Since given $a$ and $x$ we can compute $b=a\oplus x$, revealing $(s,x)$ cause at least a $k$ bit reduction of entropy.

The actual reduction of entropy varies between these bounds:

  • With $x=0$ and $s$ even, the solutions are $(a,b)\in\{(s/2,s/2),(s/2+2^{k-1},s/2+2^{k-1})\}$, thus there remains $\log_2(2)=1$ bit of entropy out of the initial $2k$, a loss of $2k-1$ bits of entropy.
  • With $x=s=1$ there are 4 solutions: $(a,b)\in\{(0,1),(1,0),(2^{k-1},2^{k-1}+1),(2^{k-1}+1,2^{k-1})\}$, thus there remains $\log_2(4)=2$ bit of entropy out of the initial $2k$, a loss of $2k-2$ bits of entropy.

INFORMATION PROVIDED:
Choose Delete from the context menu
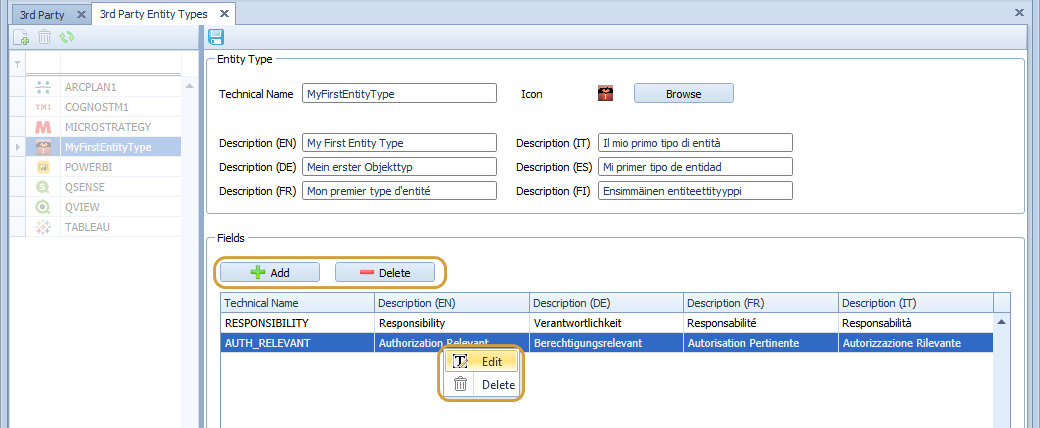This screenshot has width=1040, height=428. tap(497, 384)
---
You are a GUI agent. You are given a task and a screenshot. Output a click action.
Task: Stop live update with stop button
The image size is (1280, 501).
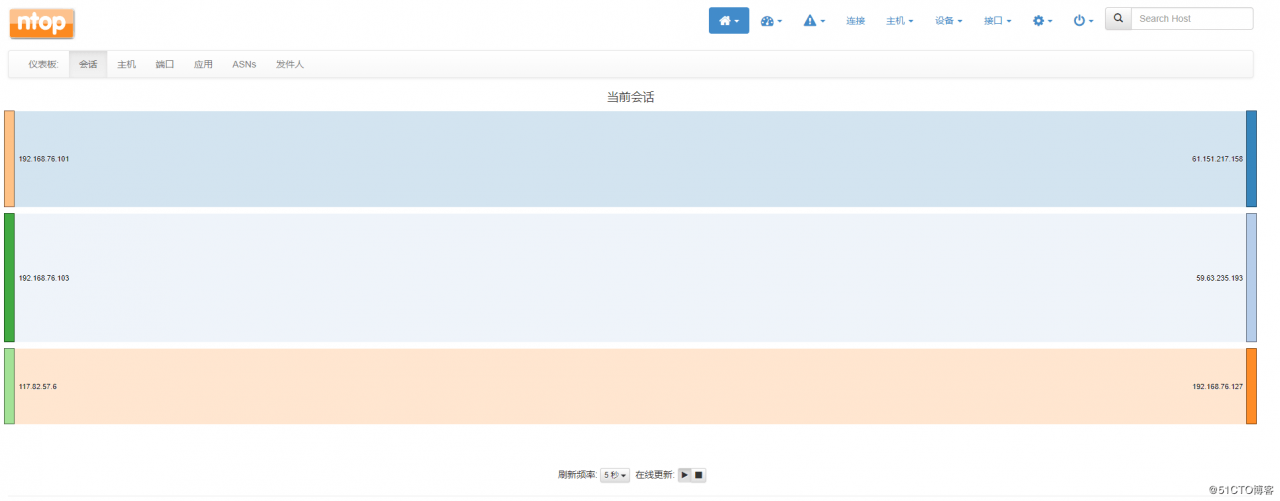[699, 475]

YOUR TASK: In the text on entropy reduction, how many solutions are there when $x=s=1$? The lines come from a different source than the text.

RESPONSE TO THIS TASK: Four.